His inspired question
reminded me of nothing so much as a rape-case lawyer attacking the victim with
questions along the lines of why was she in such a place? at such a time?
wearing such a dress?
Condoleezza Rice,
Bush's official idiot-savant, gave us a memorable quote last week concerning
Israeli barbarism in Lebanon: "We are witnessing the birth pangs of a new
Middle East." I wonder what would have been press reaction in America to
some high official saying, as the World Trade Center toppled in flames, "We
are witnessing the birth pangs of a new America"?
Of course, Condi
was keeping her eyes on the big picture, as she tends to do, the picture as
viewed from high above the earth where human beings become unseen bacilli in a
vast fabric of coastlines and geometric patterns, not close-up where you can
distinguish blood-spattered ruins and childrens' limbs snapped like broken bird
wings.
You might want to
ask Condi why America's murderous assault on Vietnam, where it dropped more
bombs than in World War Two, was such a miserable failure rather than the birth
of anything?
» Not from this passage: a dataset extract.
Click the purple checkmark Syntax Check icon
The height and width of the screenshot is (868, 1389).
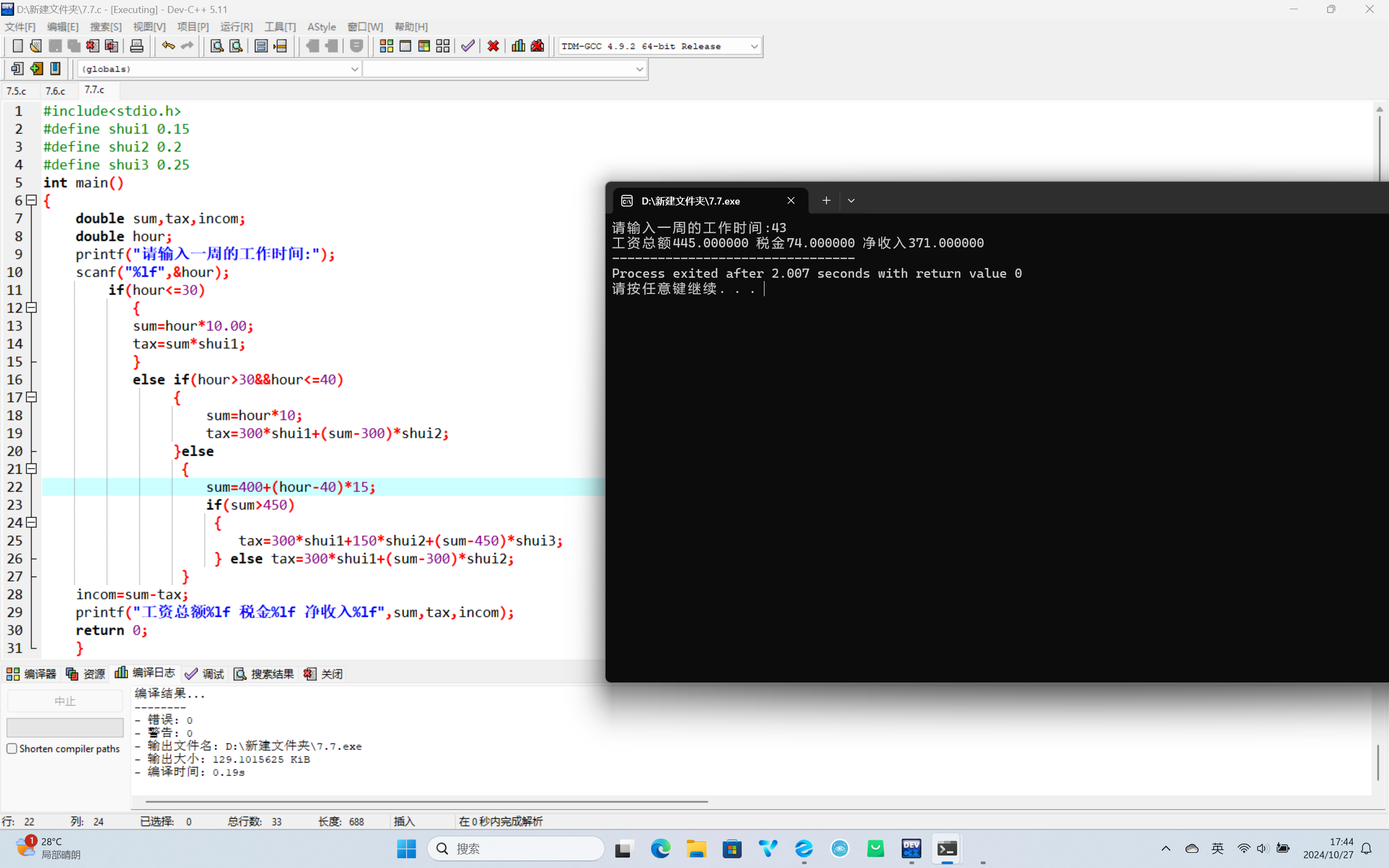click(x=468, y=46)
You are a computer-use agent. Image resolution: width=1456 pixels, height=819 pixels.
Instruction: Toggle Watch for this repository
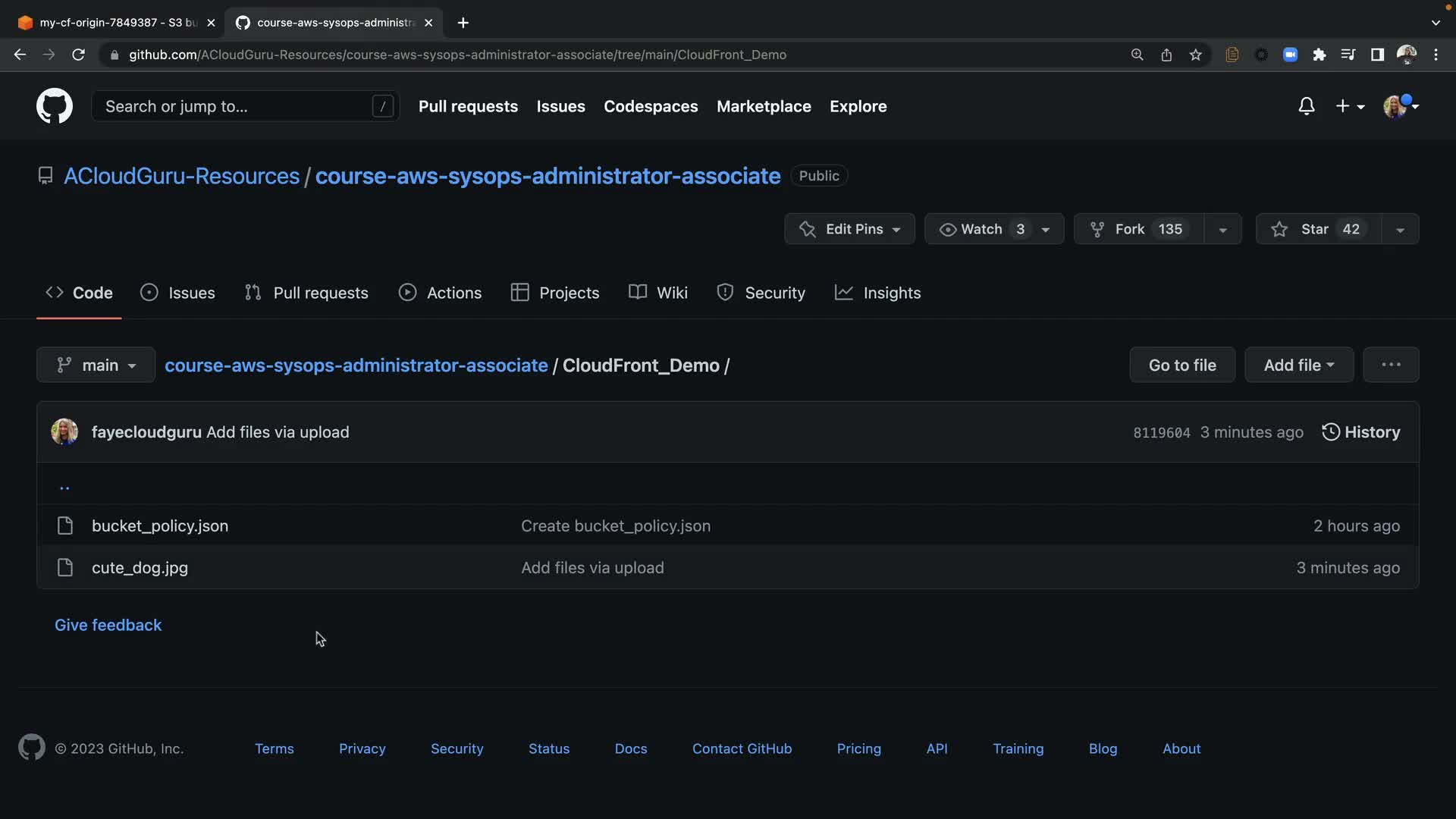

Or why Baghdad, after experiencing American Shock and Awe, has
sewers that work only to catch run-off blood from the streets? Perhaps Condi
would say they just needed a little topping-up on the bombing to complete the
miracle of birth?
Her words came near
to the time an Israeli source explained to the world that Israeli pilots were
operating now on the principle that 10 Beirut apartment blocks would be bombed
for every Hezbollah missile launched. A few days after, an Israeli pilot struck
gold, killing 57 civilians, including 37 children.
From Israel, came
only Goebbels-speak: Hezbollah always hides in just such places. Left unasked
and unanswered in the soulless repetitions of this point is: then what kind of
a human being would still fire on them?
Israel insists that
Hezbollah's missiles are a horror not to be endured.
I'll remind readers
that Hezbollah's main "missile" is the Katyusha artillery rocket, not
a missile at all, because it is not guided. The Katyusha was designed to be
fired in large barrages from mobile, multi-tube launchers to blanket an area,
but Hezbollah does not posses these -- they would quickly be destroyed if they
did -- and uses Katyushas as single-launch rockets. Used this way, the Katyusha
is a glorified firework, totally inaccurate with a short range and a small
explosive charge. Ninety-nine percent of these "missiles" land in the
desert or on garage roofs or in parking lots. The few times they have killed
anyone were accidents.
Hezbollah has
managed to fire a few clusters now in response to Israel's horrific
bombardment, but apart from one dramatic incident, killing eight, they have
killed few Israelis. We have heard a great deal about a new longer-range
rocket, but this is just a bigger Katyusha with a bigger warhead. It also is
totally inaccurate.
By comparison,
Israel drops 500-pound, high-explosive bombs which are deadly accurate, being
hooked into American satellite-guidance systems. It drops them from some of the
world's most sophisticated fighter-bombers. An order of American 5,000-pound,
"bunker-busting," laser-guided bombs was rushed recently to Israel to
help in the good work. Israel also uses American Hellfire missiles, mounted on
helicopters or fighter planes. These really are missiles, highly accurate, in
the slick words of their manufacturer's sales pitch, they feature "dual
warheads for defeating reactive armor, electro-optical countermeasures
hardening, semi-active laser seeker, and a programmable auto-pilot for trajectory
shaping."
Israel uses some of
the world's best long-range artillery pieces, and it fills their breeches with
deadly depleted-uranium shells, which bring the added gift of long-lived
vaporized uranium after exploding. It uses American cluster bombs, the horrible
things that dismembered or crippled thousands of Iraqi children. And it now
appears to be using the white-phosphorus shells or bombs Americans used in
Fallujah to burn flesh in much the same way they used napalm in Vietnam.
Tony Blair, known to
Bush insiders as Fluffy the toy poodle, made a showy trip to Washington about
his concern over events in the Middle East, the concern apparently focusing on
a revolt by his own cabinet. As usual, he got nothing from Bush, except the
honor of standing at a podium next to America's first certified-moron
president. Blair also got to do a little choreographed turn with Bush at the
end of the press conference, allowing the pair to stride out with a ceremonial
flourish after somber moments of saying nothing.
British journalists apparently miffed the
American crowd because they didn't follow the mindless ritual of standing up
when the president is announced, it not being the practice to stand for Blair
in London. Even worse perhaps was one British journalist's description of the
event as a "press availability" rather than a press conference. It
was undoubtedly the most informative comment of the week.